Szkoła w Porytem-Jabłoni otrzymała sztandar i salę sportową
– W imieniu samorządu województwa chcę pogratulować, że tak pięknie realizujecie ideę polskiej gościnności i dbacie o szkołę. Już od wejścia robi wrażenie porządek, elegancja wystroju, widoczna we wszystkim pasja i zaangażowanie lokalnej społeczności w sprawy szkoły.

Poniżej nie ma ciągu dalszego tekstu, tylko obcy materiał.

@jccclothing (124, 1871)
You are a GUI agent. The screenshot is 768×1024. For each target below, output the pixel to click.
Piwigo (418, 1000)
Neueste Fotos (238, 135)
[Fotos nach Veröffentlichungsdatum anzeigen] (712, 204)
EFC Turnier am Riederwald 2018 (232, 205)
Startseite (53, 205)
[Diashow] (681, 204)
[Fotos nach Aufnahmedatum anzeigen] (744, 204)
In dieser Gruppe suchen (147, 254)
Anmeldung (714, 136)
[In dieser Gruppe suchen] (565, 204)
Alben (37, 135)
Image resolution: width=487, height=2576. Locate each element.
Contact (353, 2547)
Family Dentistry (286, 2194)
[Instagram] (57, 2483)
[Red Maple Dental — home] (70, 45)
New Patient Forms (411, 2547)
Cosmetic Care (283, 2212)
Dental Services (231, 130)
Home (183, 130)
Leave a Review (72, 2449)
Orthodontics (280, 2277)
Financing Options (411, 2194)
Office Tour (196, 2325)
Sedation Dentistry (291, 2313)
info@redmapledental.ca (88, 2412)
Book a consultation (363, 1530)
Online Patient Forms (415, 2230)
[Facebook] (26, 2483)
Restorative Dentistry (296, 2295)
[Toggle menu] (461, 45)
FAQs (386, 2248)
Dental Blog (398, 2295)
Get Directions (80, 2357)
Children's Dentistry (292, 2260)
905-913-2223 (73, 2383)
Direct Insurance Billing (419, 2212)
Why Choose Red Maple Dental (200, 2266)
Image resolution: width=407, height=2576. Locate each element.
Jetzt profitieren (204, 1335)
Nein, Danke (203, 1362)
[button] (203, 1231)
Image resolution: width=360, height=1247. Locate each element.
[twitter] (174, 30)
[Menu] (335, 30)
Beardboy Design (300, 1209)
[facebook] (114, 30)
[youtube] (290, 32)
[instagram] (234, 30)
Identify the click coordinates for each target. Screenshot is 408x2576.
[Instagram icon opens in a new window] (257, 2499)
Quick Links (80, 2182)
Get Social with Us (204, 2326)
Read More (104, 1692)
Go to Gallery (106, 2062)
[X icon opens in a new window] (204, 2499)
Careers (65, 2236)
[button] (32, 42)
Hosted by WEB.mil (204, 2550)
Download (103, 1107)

Gratuluję wójtowi, dyrekcji i całej społeczności lokalnej tej dbałości o kształcenie i udowadnianie, że nawet w małych miejscowościach mogą powstać doskonałe warunki do edukacji i sportowej rywalizacji – powiedział wicemarszałek Marek Olbryś.
Wicemarszałek wręczył dyrektor Annie Kalinowskiej w prezencie worek piłek do różnych gier zespołowych i zaprosił także uczniów do odwiedzenia urzędu marszałkowskiego w Białymstoku.
– Z wielką dumą witam wszystkich na uroczystości, która zapisze się w historii naszej szkoły. Sztandar, którym od dzisiaj się będziemy posługiwać to nie tylko symbol szkoły, ale także znak naszej narodowej historii, odwagi i wolności. Przypomina o budowaniu silnego, patriotycznego państwa, bo orzeł to siła niezależność i męstwo, wysoki, śmiały lot. To uczniowie wybierając orła jako patrona, przypomnieli o naszych przodkach. Wierzę, że sala sportowa będzie areną sportowych zmagań, miejscem wspólnego dążenia do sukcesów dla dzieci z naszych miejscowości oraz dla naszych podopiecznych z ośrodka dla cudzoziemców w Czerwonym Borze, a także dzieci z Ukrainy, które do nas dołączyły, gdy zaczęła się wojna w ich kraju – mówił dyrektor Anna Kalinowska.
Budowa sali sportowej w niewielkiej szkole w Porytem nie przebiegała bez przeszkód. Na szczęście samorząd gminy Zambrów miał sprzymierzeńców. Z przeszło 6,6 mln zł kosztu inwestycji, blisko 1 mln zł udało się pozyskać z Ministerstwa Sportu, a 1,2 mln zł z Rządowego Funduszu Inwestycji Lokalnych. Resztę dołożyła gmina. Powstała sala z zapleczem, wyposażona także w instalację fotowoltaiczną.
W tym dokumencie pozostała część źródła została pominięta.